> _Provided records_
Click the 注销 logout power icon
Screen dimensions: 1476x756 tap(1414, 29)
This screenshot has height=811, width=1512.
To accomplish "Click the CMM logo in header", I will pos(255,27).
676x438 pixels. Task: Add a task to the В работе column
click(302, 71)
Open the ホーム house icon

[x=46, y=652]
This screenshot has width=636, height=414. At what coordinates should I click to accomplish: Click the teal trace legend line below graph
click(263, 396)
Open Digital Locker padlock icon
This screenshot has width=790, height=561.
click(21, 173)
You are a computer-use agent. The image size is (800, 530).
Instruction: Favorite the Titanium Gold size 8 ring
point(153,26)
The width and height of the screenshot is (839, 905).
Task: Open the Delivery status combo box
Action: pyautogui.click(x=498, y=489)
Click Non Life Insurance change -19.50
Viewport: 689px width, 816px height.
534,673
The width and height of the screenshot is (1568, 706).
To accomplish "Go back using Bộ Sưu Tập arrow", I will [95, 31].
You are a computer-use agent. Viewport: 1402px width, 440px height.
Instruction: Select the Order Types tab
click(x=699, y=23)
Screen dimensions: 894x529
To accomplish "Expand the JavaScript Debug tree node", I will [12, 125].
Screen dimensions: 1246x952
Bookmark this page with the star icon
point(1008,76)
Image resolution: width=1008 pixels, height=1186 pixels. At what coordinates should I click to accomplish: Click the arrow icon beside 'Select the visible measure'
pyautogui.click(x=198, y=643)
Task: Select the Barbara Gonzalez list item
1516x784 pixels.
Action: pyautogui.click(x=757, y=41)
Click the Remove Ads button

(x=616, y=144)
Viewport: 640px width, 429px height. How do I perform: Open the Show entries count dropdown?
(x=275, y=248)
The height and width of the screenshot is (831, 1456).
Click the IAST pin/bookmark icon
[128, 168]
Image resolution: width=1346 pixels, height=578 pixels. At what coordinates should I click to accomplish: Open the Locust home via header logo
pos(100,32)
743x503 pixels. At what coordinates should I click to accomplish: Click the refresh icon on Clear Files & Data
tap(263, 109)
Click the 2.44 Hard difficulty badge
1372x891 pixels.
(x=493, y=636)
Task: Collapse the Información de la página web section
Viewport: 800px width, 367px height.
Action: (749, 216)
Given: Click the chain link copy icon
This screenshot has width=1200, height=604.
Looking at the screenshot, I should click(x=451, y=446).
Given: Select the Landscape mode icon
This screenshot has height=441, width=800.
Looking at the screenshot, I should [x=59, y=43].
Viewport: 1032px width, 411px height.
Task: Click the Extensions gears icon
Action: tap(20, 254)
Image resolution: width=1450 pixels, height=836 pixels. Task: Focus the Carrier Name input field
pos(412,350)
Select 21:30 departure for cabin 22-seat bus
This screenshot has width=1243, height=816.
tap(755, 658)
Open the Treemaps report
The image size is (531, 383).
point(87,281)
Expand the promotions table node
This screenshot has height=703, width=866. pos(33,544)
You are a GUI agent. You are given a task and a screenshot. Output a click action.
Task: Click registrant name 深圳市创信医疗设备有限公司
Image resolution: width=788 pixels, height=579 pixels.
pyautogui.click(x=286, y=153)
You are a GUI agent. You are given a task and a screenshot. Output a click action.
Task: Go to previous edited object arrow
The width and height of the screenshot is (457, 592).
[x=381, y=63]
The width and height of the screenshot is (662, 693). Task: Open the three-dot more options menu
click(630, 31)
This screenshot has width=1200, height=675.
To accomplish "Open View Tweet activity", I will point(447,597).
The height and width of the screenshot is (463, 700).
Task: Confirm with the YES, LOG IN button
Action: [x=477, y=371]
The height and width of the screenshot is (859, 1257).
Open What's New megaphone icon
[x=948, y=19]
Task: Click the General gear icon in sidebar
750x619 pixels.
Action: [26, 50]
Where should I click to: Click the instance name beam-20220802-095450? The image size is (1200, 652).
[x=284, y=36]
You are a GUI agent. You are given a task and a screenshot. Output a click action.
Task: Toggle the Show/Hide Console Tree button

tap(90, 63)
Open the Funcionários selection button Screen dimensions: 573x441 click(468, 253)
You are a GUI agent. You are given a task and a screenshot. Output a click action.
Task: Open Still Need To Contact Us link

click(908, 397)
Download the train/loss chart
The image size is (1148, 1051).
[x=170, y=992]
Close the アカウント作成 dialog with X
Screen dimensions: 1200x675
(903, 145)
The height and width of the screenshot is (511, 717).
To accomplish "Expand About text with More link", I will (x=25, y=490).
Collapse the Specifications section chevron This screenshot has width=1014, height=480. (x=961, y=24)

> _What to produce_
Every line above holding the string "section" should be listed.

> _Your solution_
Task: Collapse the Información de la página web section
Collapse the Specifications section chevron This screenshot has width=1014, height=480. (x=961, y=24)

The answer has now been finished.